**EXCERPT TO READ**
----

Along the way Hutchinson delivers many delights - from the first glimpse of modern society through the eyes of a man who had never seen it before, to the refined calm of a backwater city on the other side of the Community. The book unfolds slowly and grows on you: much of its charm is in the gentle way it builds things up - for example Jim's methodical enquiry into a stabbing establishing his attention to detail and sense of duty, or his cautious friendship with academic-turned-spy Adele Bevan, "the only person in his life who never used a false identity".

Which isn't to say it lacks drama or action. Almost from the start, characters die just as you're getting to know and like them. Several factions are in play and there's little to choose between them in ruthlessness. Indeed, as the story develops and the stakes get higher Hutchinson almost makes the reader sympathise with a degree of ruthlessness, used in the right course. Almost, but not quite. Because despite everything, both "Rupert" (he says his name at one point but we aren't privy to the secret - would we have recognised it?) and Jim are decent people and they are the heart of this book. And they are not, in the end, ruthless men.

Finally, we do get a glimpse of some old friends from Europe in Autumn, and I hope this means that they will feature in the next book. Certainly thing set up for a dramatic conclusion to the sequence.

A wonderful, fun book, a book to be savoured.

----

**AVAILABLE DATA**
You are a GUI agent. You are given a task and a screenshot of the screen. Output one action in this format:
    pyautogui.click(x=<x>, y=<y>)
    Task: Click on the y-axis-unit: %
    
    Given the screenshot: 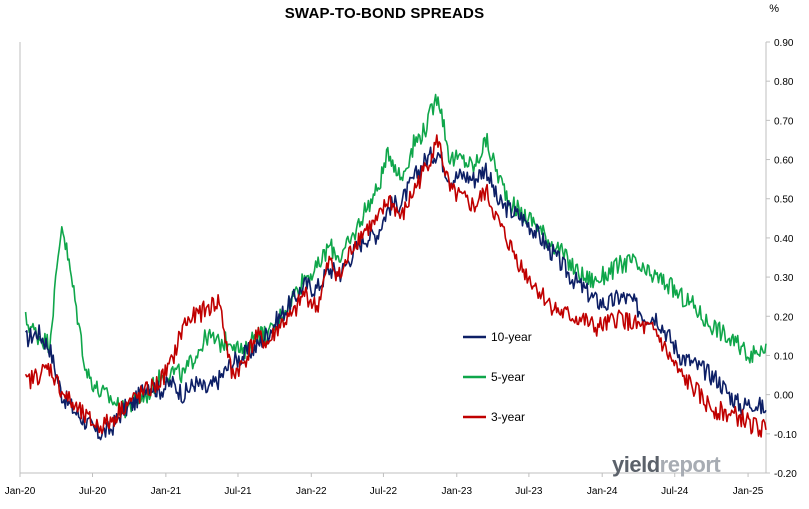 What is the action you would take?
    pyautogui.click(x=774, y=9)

----

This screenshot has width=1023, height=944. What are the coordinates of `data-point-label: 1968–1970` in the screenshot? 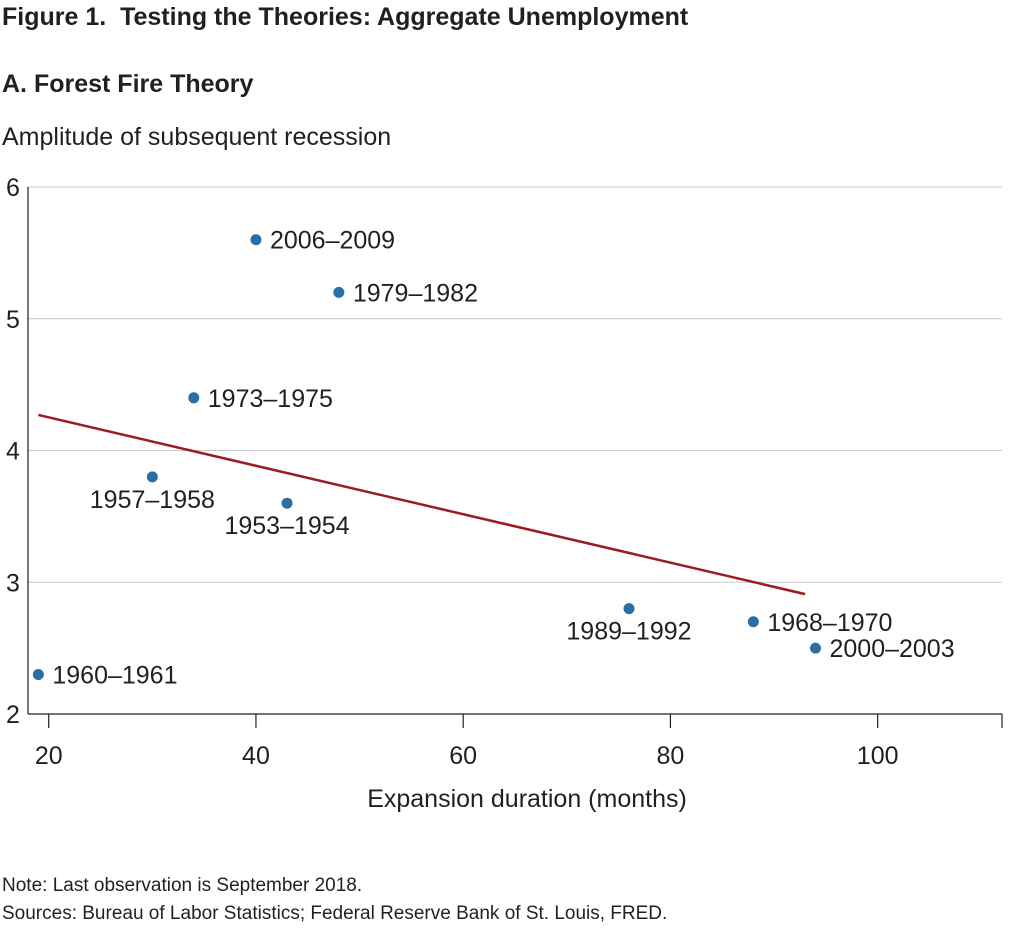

----

Can you transcribe the part of the book review above that opens with the words containing "Finally, we do" and closes with "to the sequence."?

Finally, we do get a glimpse of some old friends from Europe in Autumn, and I hope this means that they will feature in the next book. Certainly thing set up for a dramatic conclusion to the sequence.